[Data items]

________

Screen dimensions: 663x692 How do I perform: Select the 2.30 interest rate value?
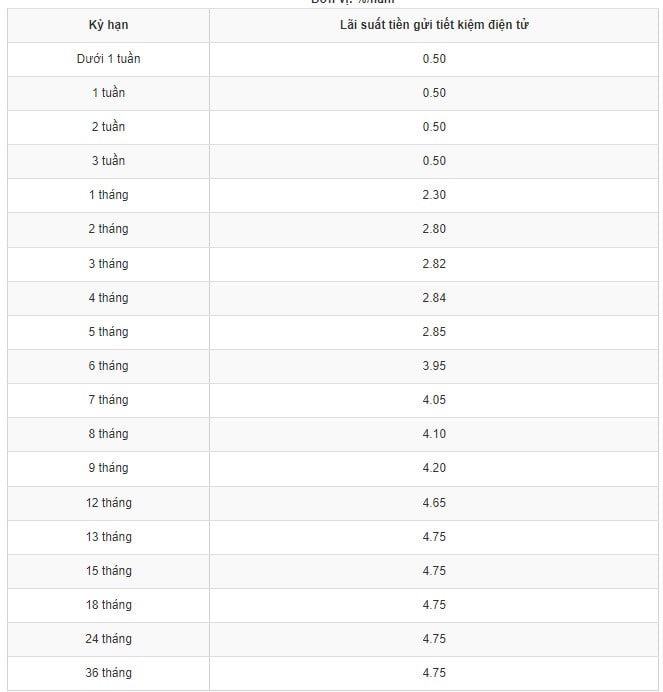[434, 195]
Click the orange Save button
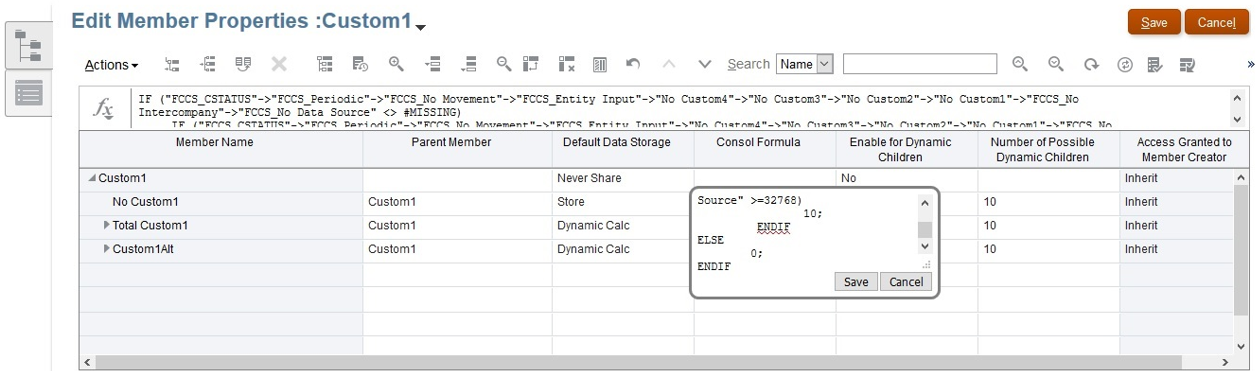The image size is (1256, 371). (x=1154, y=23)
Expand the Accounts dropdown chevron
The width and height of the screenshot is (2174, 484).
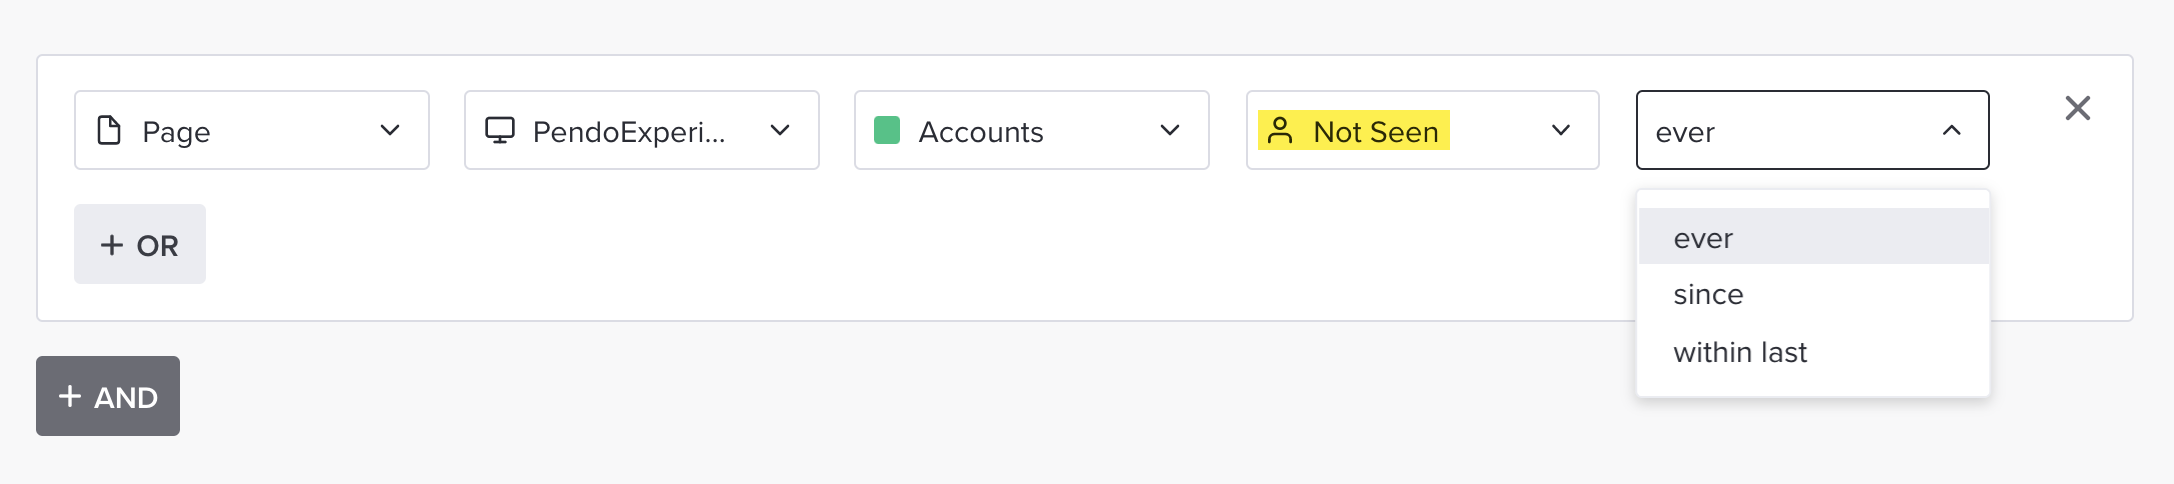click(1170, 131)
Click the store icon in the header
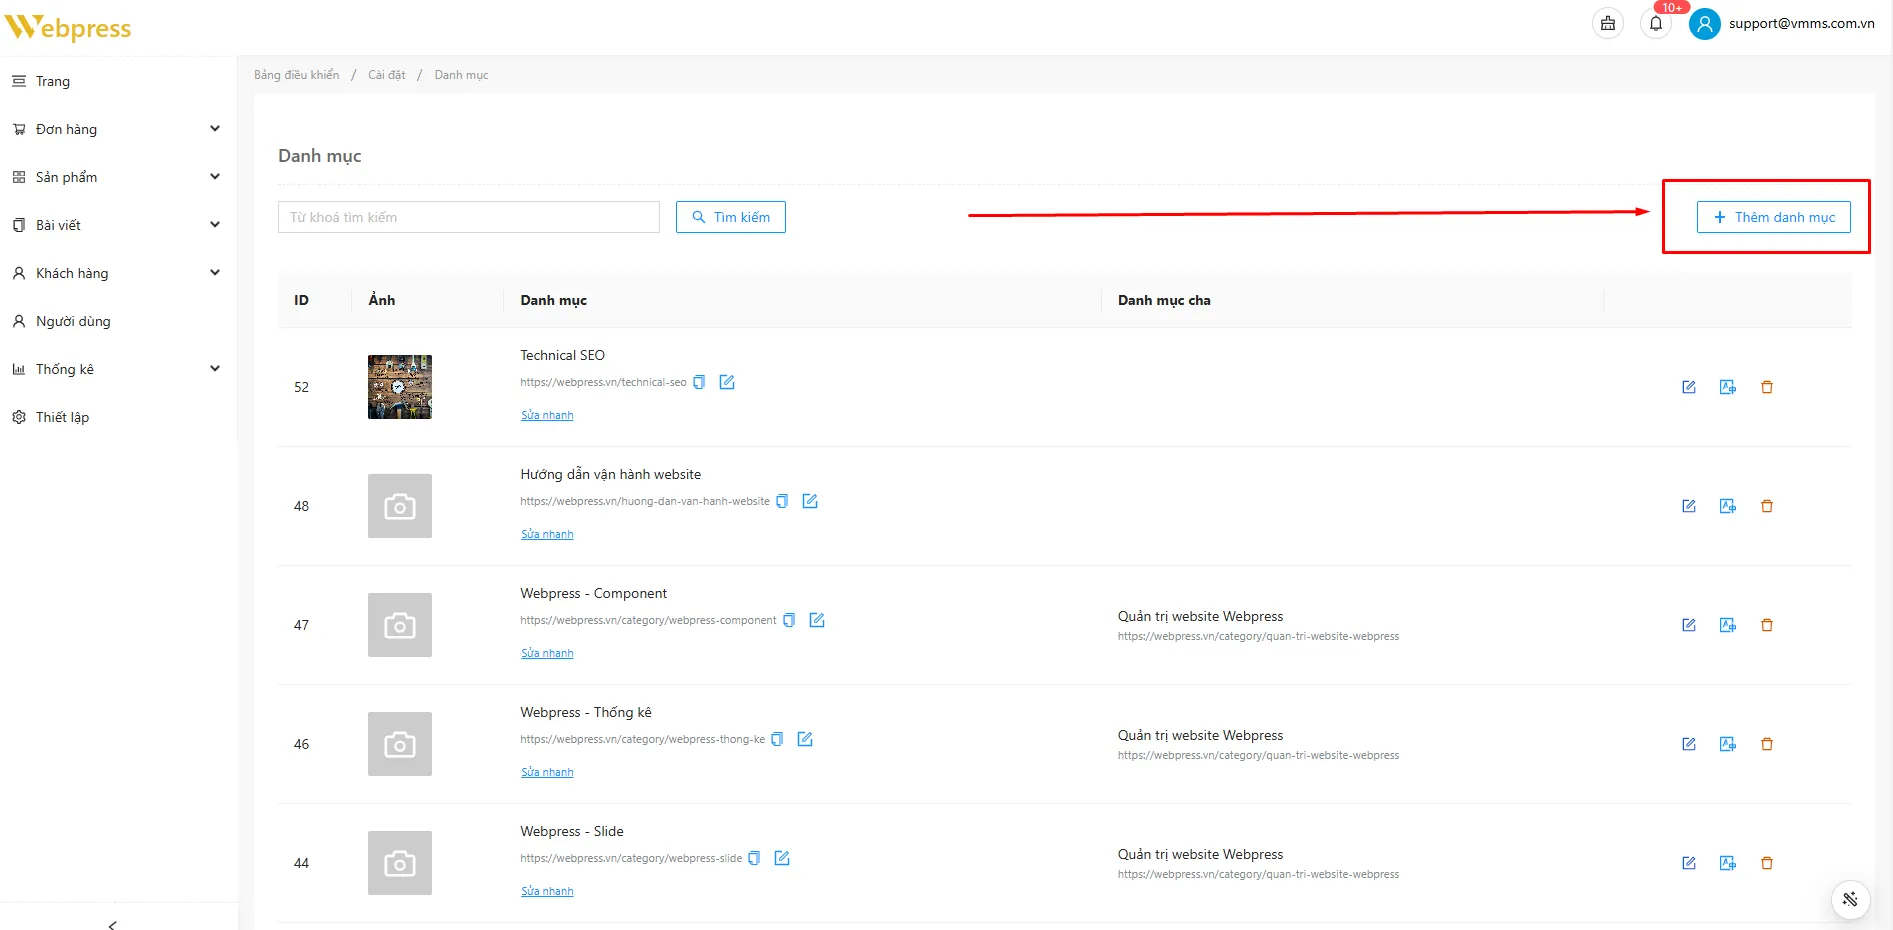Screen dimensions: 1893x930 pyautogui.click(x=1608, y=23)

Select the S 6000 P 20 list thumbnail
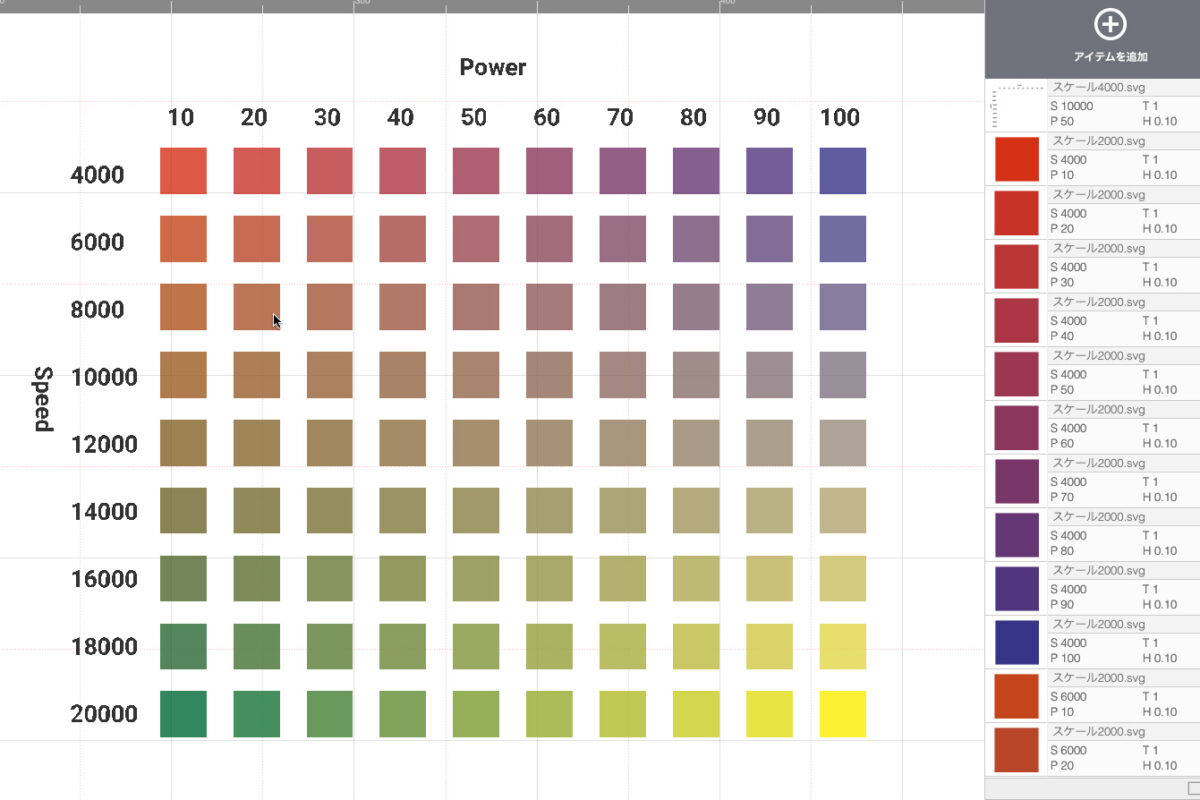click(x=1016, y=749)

________

_TASK DIRECTIONS_. Although the records include pictures, the copy should reproduce every line exactly and none of the pictures.

_SOLUTION_.
Screen dimensions: 663x692 How do I perform: Select the 2.30 interest rate value?
[434, 195]
Click the orange Save button
The image size is (1256, 371). (x=1154, y=23)
Expand the Accounts dropdown chevron
The width and height of the screenshot is (2174, 484).
click(1170, 131)
Click the store icon in the header
Screen dimensions: 1893x930 pyautogui.click(x=1608, y=23)

Select the S 6000 P 20 list thumbnail
click(x=1016, y=749)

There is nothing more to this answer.